La loi Scellier

Instauré par la loi de finances rectificative du 30 décembre 2008, le dispositif, plus connu sous le nom de loi Scellier, permet de bénéficier d’une réduction d’impôt, sur 15 années consécutives, pouvant aller jusqu’à 37 % de la valeur du bien acquis, représentant ainsi une bonne occasion de devenir propriétaire pour un coût réduit. Prévu, dans un premier temps, pour encourager l’investissement dans l’immobilier locatif, la loi de finances 2010 est venue ajouter un nouvel aspect, à caractère environnemental, ce dernier texte indiquant que les logements, dont la construction s’achèvera en 2011 et en 2012, devraient donner droit à une réduction d’impôts supplémentaires s’élevant respectivement à 15 % et 10 %, à laquelle viendraient s’ajouter encore 10 % de plus, si ceux-ci respectent la norme Bâtiment Basse Consommation.

Si ce dispositif est essentiellement orienté vers les logements neufs, il convient de souligner qu’il est tout à fait possible d’en bénéficier également lorsqu’il s’agit de financer un logement ancien, à condition que celui-ci provienne de la transformation d’un local destiné à un usage autre que l’habitation, ou que son acquisition ait été faite suite à la réhabilitation d’un immeuble ancien.

Afin de bénéficier des avantages de la loi Scellier, il convient toutefois de respecter certaines règles, ainsi le propriétaire devra s’engager à procéder à la location de son bien durant les 9 premières années au moins, et en informer l’administration fiscale, dans les 12 mois suivant l’achèvement des travaux, en optant pour ce dispositif au moment de la déclaration de l’impôt sur le revenu.

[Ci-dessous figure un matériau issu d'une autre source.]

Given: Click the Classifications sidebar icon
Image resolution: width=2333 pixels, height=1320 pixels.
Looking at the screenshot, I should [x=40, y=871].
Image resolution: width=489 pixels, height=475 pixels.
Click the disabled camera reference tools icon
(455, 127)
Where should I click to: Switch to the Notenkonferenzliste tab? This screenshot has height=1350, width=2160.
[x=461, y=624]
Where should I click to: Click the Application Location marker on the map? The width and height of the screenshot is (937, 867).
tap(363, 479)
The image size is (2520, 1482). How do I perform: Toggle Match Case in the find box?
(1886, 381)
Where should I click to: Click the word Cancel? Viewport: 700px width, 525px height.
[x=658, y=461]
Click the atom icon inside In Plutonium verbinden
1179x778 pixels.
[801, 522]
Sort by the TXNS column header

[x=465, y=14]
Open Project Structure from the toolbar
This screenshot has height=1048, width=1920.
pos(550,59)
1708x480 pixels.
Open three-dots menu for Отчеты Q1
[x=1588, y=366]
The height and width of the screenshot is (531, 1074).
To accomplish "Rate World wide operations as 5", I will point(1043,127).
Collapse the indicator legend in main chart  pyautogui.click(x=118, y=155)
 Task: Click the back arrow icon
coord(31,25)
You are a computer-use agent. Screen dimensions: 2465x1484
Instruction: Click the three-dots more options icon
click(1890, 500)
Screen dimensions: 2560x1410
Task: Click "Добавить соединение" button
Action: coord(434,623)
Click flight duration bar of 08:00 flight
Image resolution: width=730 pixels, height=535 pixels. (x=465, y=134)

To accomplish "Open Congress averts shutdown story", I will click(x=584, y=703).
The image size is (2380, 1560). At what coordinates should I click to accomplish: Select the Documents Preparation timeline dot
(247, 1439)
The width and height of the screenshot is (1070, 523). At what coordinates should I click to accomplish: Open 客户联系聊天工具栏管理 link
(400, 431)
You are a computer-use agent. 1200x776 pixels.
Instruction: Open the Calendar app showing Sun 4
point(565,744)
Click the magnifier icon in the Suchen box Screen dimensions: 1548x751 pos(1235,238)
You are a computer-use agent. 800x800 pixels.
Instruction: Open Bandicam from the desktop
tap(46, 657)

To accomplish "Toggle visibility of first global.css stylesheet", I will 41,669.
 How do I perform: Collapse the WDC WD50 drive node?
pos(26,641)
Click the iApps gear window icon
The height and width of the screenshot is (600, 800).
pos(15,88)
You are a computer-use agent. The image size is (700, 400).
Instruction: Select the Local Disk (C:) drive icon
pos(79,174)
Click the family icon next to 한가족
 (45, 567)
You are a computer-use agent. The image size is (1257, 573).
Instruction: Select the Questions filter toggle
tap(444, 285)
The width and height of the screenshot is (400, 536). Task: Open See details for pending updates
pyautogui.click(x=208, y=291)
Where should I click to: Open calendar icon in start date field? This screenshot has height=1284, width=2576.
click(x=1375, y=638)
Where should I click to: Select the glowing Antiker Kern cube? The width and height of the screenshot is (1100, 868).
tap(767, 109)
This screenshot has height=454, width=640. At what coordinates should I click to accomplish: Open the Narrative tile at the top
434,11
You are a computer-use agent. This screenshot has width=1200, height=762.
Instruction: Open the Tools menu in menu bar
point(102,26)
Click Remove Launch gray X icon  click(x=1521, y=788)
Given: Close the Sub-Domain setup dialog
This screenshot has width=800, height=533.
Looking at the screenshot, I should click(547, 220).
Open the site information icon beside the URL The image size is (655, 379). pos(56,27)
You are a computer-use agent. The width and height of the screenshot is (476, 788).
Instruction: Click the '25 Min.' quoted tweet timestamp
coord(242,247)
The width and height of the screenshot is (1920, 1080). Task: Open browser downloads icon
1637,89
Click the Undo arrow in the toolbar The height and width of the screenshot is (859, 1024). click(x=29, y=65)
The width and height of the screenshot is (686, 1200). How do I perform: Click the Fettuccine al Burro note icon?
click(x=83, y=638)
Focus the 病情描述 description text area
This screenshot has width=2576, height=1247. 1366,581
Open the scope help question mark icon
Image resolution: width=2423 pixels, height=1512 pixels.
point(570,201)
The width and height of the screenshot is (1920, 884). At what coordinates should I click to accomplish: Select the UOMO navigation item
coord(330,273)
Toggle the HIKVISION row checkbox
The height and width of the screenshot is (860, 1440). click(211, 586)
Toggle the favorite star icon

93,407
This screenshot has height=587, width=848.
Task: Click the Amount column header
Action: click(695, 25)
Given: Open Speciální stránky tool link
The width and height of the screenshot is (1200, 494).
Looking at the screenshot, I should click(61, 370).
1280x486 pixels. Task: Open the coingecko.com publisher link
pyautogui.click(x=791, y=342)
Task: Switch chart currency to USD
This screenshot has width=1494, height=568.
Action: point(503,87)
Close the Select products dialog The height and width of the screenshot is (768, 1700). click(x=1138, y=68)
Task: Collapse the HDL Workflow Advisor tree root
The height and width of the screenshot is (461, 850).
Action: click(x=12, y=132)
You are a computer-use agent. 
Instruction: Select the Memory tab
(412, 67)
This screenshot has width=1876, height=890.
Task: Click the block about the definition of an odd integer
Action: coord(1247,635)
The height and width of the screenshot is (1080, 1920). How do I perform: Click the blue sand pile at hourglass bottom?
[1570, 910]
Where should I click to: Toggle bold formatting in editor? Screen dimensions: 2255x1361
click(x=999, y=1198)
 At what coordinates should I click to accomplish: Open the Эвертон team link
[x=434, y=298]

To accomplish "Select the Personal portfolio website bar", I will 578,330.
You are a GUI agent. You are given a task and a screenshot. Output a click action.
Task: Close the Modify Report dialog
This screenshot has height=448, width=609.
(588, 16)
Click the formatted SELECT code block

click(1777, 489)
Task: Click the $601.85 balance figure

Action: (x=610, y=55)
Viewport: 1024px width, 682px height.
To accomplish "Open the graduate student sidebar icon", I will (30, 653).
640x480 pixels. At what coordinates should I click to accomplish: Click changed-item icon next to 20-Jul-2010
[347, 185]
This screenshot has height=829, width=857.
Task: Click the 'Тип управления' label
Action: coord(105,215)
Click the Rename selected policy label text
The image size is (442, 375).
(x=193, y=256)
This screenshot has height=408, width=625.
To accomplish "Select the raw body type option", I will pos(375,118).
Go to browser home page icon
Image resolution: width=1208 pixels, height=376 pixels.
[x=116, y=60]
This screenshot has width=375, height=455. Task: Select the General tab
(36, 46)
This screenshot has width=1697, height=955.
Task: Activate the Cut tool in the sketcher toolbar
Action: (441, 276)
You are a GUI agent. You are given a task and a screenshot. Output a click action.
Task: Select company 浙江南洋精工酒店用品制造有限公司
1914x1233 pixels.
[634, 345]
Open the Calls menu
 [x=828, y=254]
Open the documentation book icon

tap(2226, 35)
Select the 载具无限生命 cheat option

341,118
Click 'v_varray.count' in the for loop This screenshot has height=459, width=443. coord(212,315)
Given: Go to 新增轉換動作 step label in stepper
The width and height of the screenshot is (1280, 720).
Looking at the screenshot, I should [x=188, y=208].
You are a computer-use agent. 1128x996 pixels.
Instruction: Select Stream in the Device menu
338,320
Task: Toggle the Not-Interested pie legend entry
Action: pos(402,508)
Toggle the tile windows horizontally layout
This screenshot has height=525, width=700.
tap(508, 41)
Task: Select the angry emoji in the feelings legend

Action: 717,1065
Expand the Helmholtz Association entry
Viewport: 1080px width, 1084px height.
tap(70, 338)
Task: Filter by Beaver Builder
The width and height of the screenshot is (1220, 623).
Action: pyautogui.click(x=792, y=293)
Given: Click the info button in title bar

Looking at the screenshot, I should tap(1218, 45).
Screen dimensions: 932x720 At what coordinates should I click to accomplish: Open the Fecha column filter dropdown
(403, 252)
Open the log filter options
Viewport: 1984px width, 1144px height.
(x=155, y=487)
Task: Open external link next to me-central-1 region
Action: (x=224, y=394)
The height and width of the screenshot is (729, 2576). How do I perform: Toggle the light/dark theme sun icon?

Si le dispositif Scellier laisse une grande liberté au propriétaire, il reste malgré tout soumis à quelques règles. Le logement loué doit, par exemple, impérativement constituer la résidence principale du locataire choisi. La loi reste, par ailleurs, assez souple lorsqu’il s’agit de définir les conditions de ressources de l’acquéreur, puisque le bénéfice de la réduction d’impôt, correspondant à 25 % du prix du bien, lui est automatiquement acquise, une remise augmentée à 37 % pouvant même lui être accordée, si les revenus du locataire se révèlent être inférieurs à un seuil donné. La location à un ascendant ou à un descendant reste aussi possible, pourvu que celui-ci ne fasse pas partie du foyer fiscal du propriétaire, auquel cas ce dernier ne pourrait profiter des avantages prévus. Si, durant les 9 ans de location obligatoire, le logement devait devenir vacant, l’acquéreur devrait alors entreprendre les démarches nécessaires à la recherche d’un nouvel occupant afin de continuer à bénéficier des conditions établies par la loi Scellier.

En cas de non respect de l’une de ces exigences, le propriétaire ne pourrait plus bénéficier des allègements fiscaux procurés par ce dispositif, et se trouverait alors dans l’obligation d’intégrer, à ses revenus, lors de l’établissement de la déclaration d’impôt correspondante, les gains que lui permet de générer le bien immobilier. Trois cas, permettant d’obtenir une dérogation, sont tout de même envisagés, puisqu’il est, en effet, possible de conserver le bénéfice de ces dispositions en cas d’invalidité, ou de perte d’emploi du propriétaire, ou bien encore suite au décès de celui-ci.

La loi Scellier, apparaît donc comme un bon moyen de relancer le secteur du logement locatif privé, tout en proposant, aux investisseurs potentiels, un placement de défiscalisation intéressant, dont les dispositions, remises à jour, devraient également permettre de favoriser la construction de logements plus respectueux de l’environnement.